Byron Johnston: Dysfunctional Chair

Dysfunctional Chairs series
August 13, 2008 to January 11, 2009

Reality is nothing but a collective hunch.
– Lily Tomlin

Welcome to the experience of Kelowna-based artist Byron Johnston’s gigantic wooden chair. Far too high for anyone to sit on, it is certainly undeniably dysfunctional. A visitor might be reminded of the frustration felt by Alice in Wonderland with various things often being the wrong size for her. But this sort of disconcerting bodily experience is precisely the realm in which Johnston situates his art practice. For decades now he has been fascinated with human perception and information processing, and with our behaviour when encountering his installations and sculptures. He once summed up his direction as an artist by saying: “[My] work normally involves an apparatus or space that changes/enhances/intensifies the sensory experiences of the body.” 1

Trained in California in sculpture, Johnston returned to Kelowna – his place of birth – shortly after completing his MFA at the University of California in Santa Barbara in 1990. He began teaching at Okanagan University College in 1991. (In 2005 the College became the University of British Columbia Okanagan, where Johnston continues to teach.) By coincidence, the artist has assigned a “chair” project to his sculpture students each year for a long while, so the concept of working with the chair theme for this outdoor installation was not entirely foreign. It is not in keeping, however, with his usual themes and materials which have often involved apples and twine. In 1999, for example, he installed 10,000 real apples in the Kelowna Art Gallery’s same Rotary Courtyard space in homage to his grandfather, Byron McDonald who came to Kelowna to grow apples in the early 20th century. Using twine, he is given to creating repeated vertical or horizontal linear rows (like a kind of drawing in space) to direct a gallery visitor’s route, make their eyes blur, and give them something to twang to make sounds.

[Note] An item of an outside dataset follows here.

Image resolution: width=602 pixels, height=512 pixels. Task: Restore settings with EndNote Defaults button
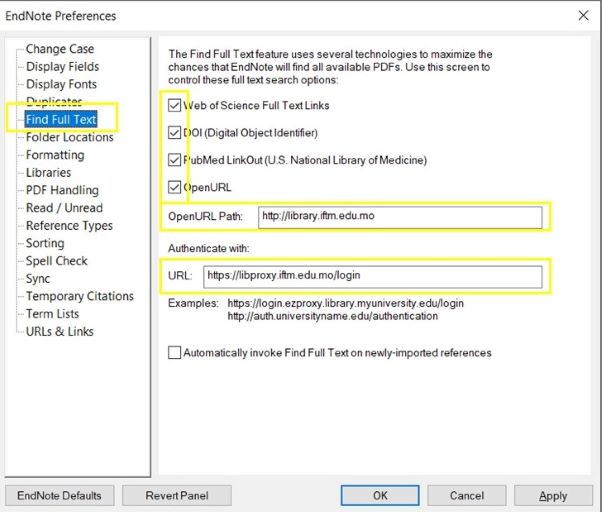(x=59, y=495)
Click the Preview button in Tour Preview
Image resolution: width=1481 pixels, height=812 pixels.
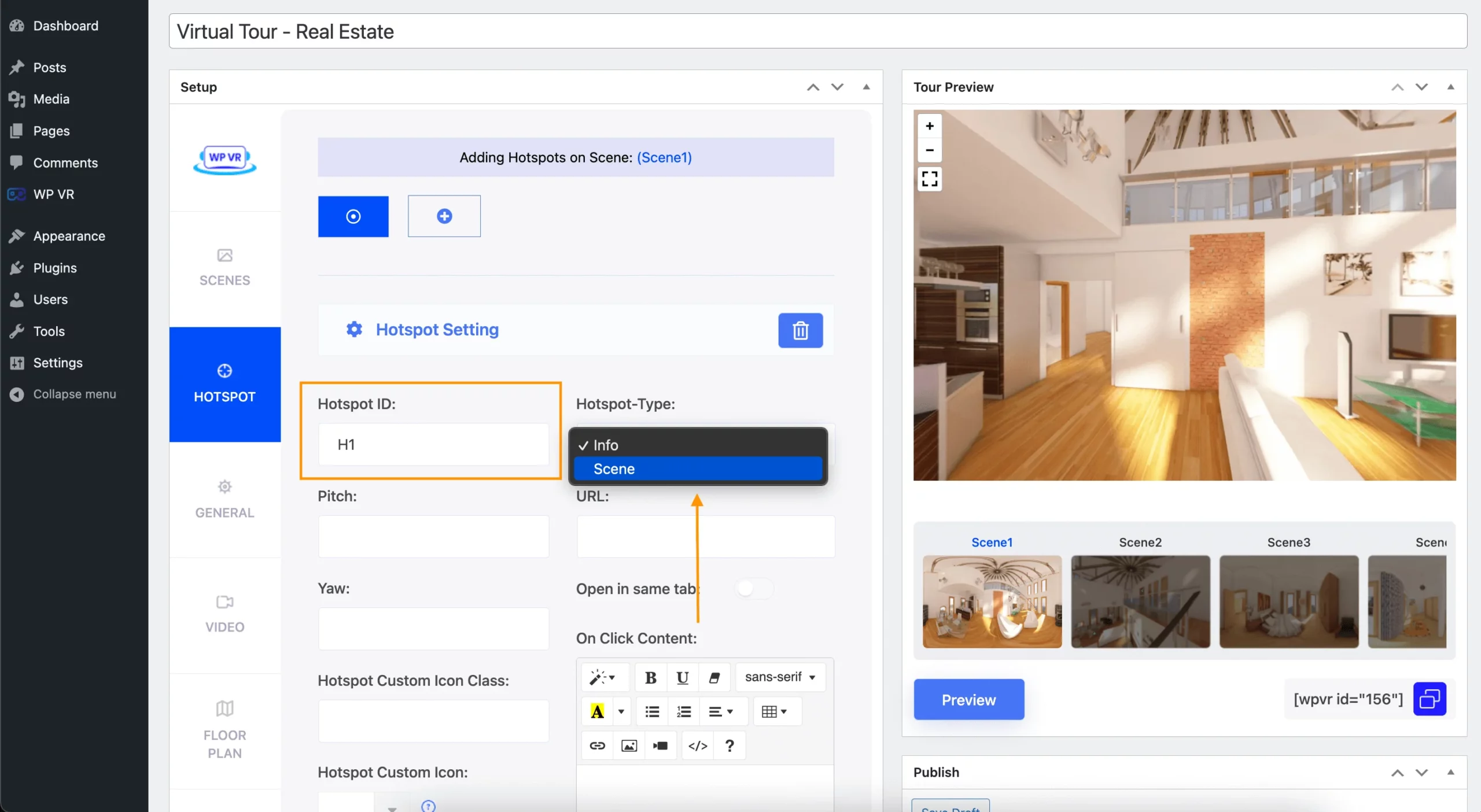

Johnston draws on a rich artistic legacy in sculpture/installation that began with Minimalism in the 1960s, when traditional sculpture had leapt down off its pedestal and began to move into the scale of architecture. Industrial materials, even the earth itself, became the new materials of choice, replacing archaic bronze or marble. What Johnston brings particularly to this “tradition of the new” is his own brand of wry humour and whimsy. One cannot help smiling when coming upon his work, as I am sure visitors to his colossal chair will smile – at the very least. I wish I had been there when Byron Johnston was on the construction site of the new bridge across Okanagan Lake a few months ago, trying to convince the crews that he needed the wooden trusses they had used in the building process to make a giant chair for the Kelowna Art Gallery. Johnston has a vital connection to life and to living, and this imbues his artistic production with an infectious energy. It is an absolute delight and inspiration to have the super-sized chair on site to launch our new series of Dysfunctional Chairs projects.

– Liz Wylie, Curator, Kelowna Art Gallery

End notes
1. Byron Johnston in an interview with Victoria, BC-based artist Mowry Baden in Byron Johnson. Kelowna: Kelowna Art Gallery, 1999, p. 18.

For our Dysfunctional Chairs series, The Kelowna Art Gallery acknowledges the support of the Vancouver Foundation.